Tra il 1181 e il 1183 D. divenne vescovo di Caiazzo, la cui piccola diocesi era suffraganea di Capua. Nel settembre del 1183 e nel marzo successivo, in qualità di vescovo, concesse certi fondi, ubicati vicino Caiazzo, di proprietà della mensa vescovile ad alcuni uomini della sua chiesa. Nel gennaio del 1184 assisté ad un procedimento giudiziario intentato dal monastero di Cava presso il rappresentante del camerario della Terra di Lavoro, Landolfo Pignatelli, per impedire che quest'ultimo incamerasse alla Corona delle terre appartenenti al monastero situate a Caiazzo.

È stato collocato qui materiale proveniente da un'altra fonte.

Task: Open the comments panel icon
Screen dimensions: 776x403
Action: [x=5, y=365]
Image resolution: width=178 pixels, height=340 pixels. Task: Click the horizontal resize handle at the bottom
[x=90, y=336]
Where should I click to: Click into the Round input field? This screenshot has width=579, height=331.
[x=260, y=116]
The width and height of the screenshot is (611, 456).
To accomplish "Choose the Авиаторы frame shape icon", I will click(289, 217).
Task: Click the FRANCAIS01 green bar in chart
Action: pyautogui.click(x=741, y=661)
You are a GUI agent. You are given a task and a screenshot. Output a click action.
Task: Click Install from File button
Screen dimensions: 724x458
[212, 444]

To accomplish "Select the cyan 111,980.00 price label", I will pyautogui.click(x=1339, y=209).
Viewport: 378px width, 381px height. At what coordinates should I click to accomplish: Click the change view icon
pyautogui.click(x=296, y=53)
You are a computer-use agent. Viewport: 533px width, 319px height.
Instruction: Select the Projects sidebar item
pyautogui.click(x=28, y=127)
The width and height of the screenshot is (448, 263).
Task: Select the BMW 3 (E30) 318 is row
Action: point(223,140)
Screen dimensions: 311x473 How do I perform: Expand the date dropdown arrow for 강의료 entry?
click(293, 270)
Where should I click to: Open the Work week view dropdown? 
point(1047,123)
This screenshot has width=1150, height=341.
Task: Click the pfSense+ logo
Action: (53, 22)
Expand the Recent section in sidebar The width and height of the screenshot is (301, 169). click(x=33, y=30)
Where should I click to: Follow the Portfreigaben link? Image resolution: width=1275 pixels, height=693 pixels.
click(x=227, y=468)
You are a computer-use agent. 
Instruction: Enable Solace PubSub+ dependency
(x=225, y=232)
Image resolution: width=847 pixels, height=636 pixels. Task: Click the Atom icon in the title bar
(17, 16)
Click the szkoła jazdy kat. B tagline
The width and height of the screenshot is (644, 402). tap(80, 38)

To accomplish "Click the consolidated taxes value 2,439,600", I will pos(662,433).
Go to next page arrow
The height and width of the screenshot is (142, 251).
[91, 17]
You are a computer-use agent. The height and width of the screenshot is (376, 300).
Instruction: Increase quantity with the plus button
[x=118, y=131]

Sebbene le testimonianze dell'operato di D. a Caiazzo riguardino soltanto questIoni d'interesse locale, la sua attività religiosa dovette ben presto acquisire notorietà anche oltre i confini della Terra di Lavoro. In una data compresa tra l'ottobre del 1188 e il maggio del 1189 il capitolo di Bari lo elesse a successore dell'arcivescovo Rinaldo, morto nel febbraio del 1188, e ne richiese il trasferimento, cui Clemente III diede corso nel 1189, ultimo anno di regno di Guglielmo II.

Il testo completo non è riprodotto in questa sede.